■ Try it
Copying rule for the data below: pictures stay out, and only the lines from the one with "Given: Select the Serval segmented option" down to the one with "You are a GUI", inclusive, are repeated exactly.

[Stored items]
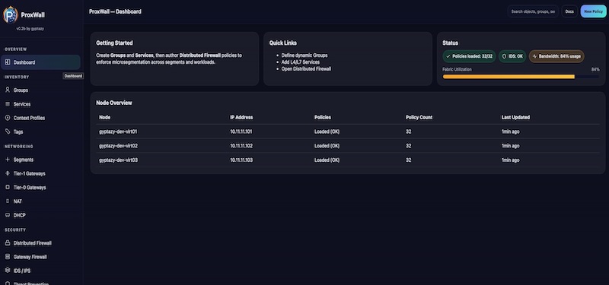Click the New Policy button
This screenshot has width=609, height=285.
(x=593, y=11)
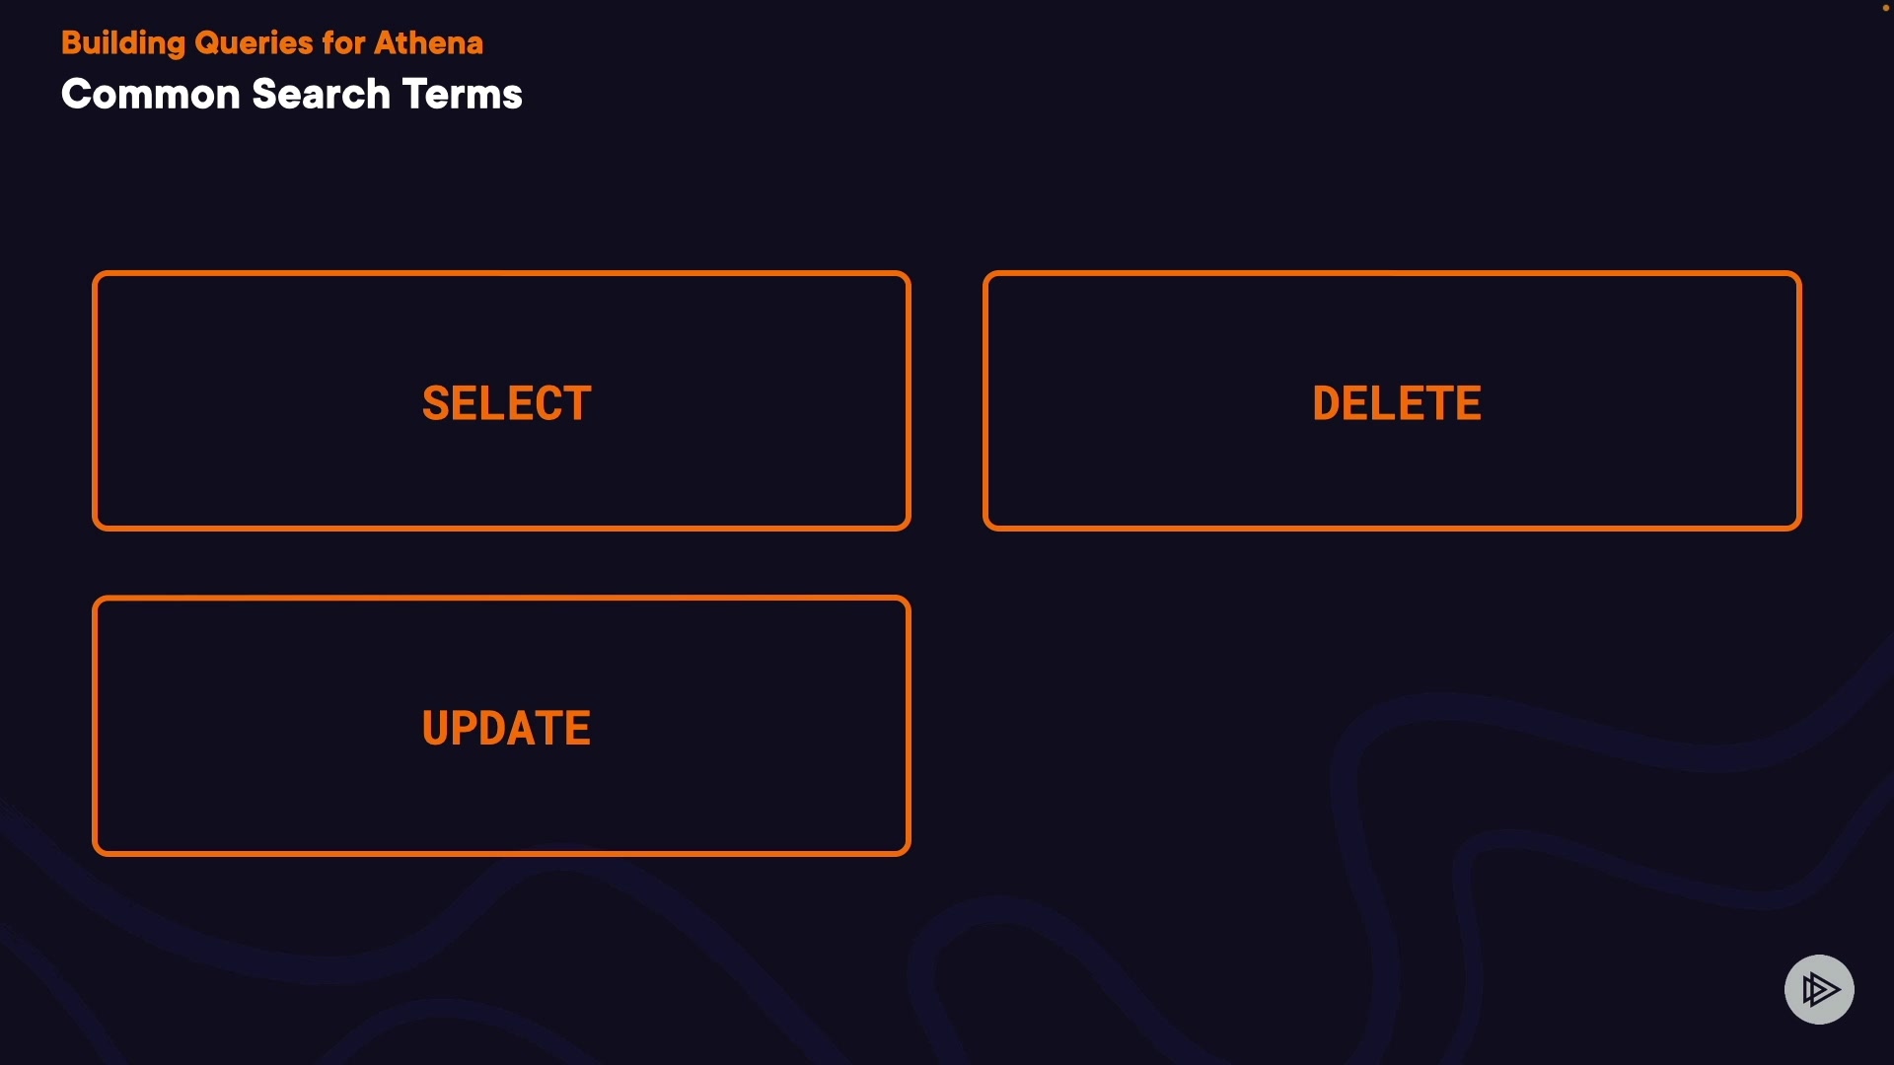Click the word "Queries" in the title
1894x1065 pixels.
pyautogui.click(x=254, y=43)
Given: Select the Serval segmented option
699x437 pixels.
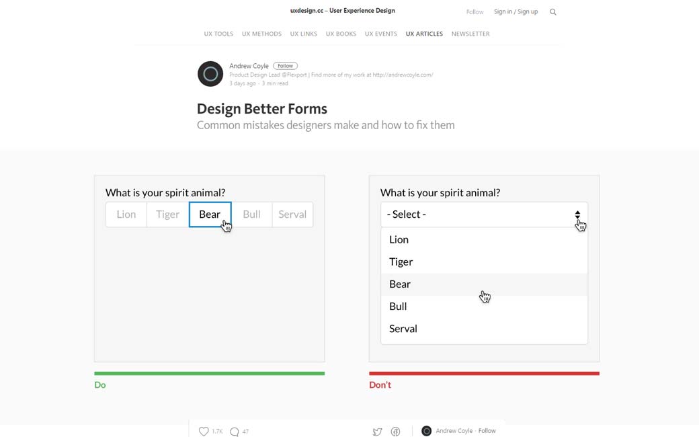Looking at the screenshot, I should pyautogui.click(x=292, y=214).
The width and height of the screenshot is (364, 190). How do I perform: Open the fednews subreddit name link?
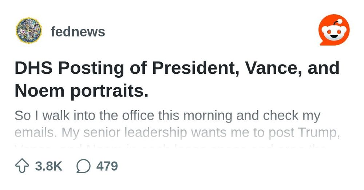[78, 31]
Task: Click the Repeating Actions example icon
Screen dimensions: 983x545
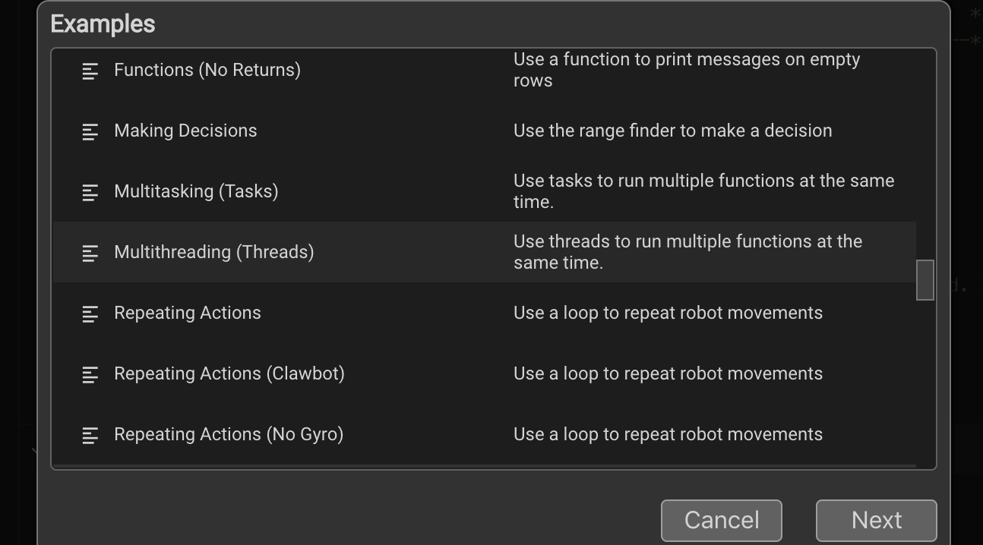Action: pyautogui.click(x=90, y=313)
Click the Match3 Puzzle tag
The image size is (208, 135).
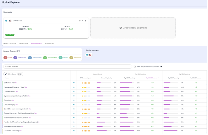pyautogui.click(x=10, y=35)
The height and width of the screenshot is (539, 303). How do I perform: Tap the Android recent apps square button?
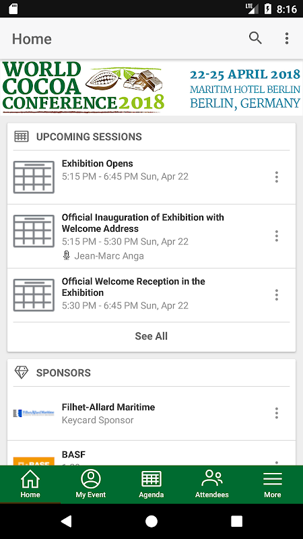coord(236,521)
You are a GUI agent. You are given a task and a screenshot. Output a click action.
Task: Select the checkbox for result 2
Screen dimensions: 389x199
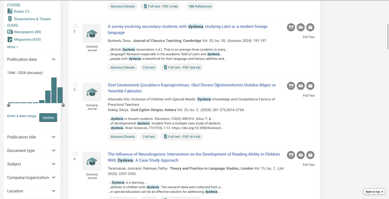click(75, 26)
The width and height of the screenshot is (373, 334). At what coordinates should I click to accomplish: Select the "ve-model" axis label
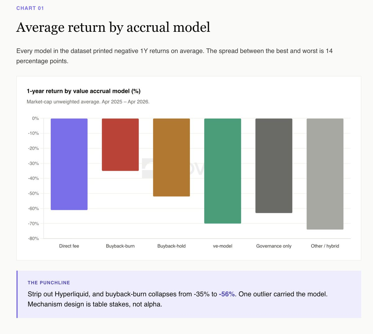tap(223, 246)
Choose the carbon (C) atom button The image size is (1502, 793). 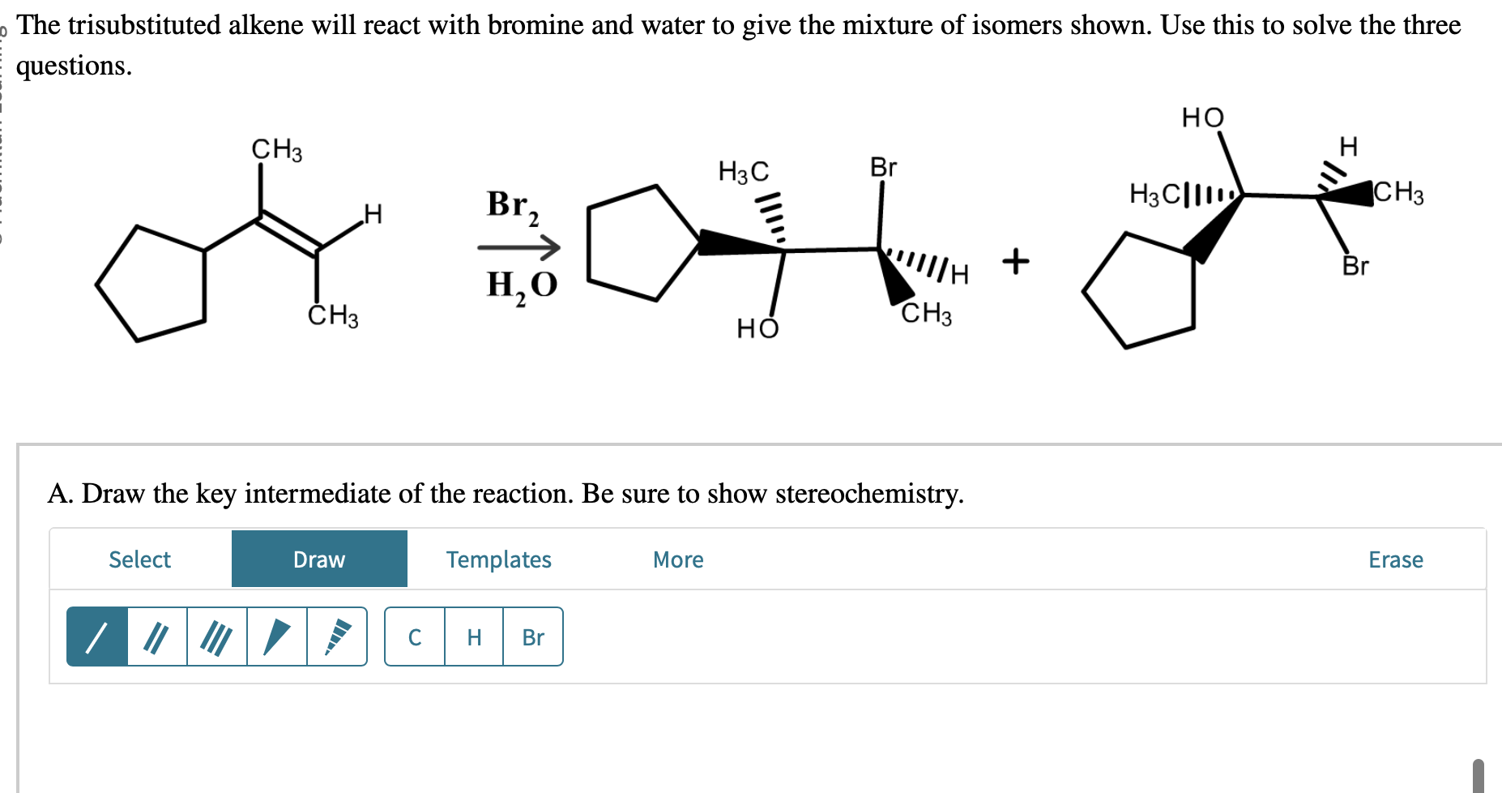[x=413, y=637]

■ Exercise output
Given: Select the Serval segmented option
699x437 pixels.
Looking at the screenshot, I should pyautogui.click(x=292, y=214).
The width and height of the screenshot is (364, 190). How do I perform: Open the fednews subreddit name link?
[78, 31]
Task: Click the Repeating Actions example icon
Screen dimensions: 983x545
Action: pyautogui.click(x=90, y=313)
Click the Match3 Puzzle tag
The image size is (208, 135).
pyautogui.click(x=10, y=35)
The height and width of the screenshot is (539, 303). How do I perform: Tap the Android recent apps square button?
coord(236,521)
You are a GUI agent. You are given a task and a screenshot. Output a click action.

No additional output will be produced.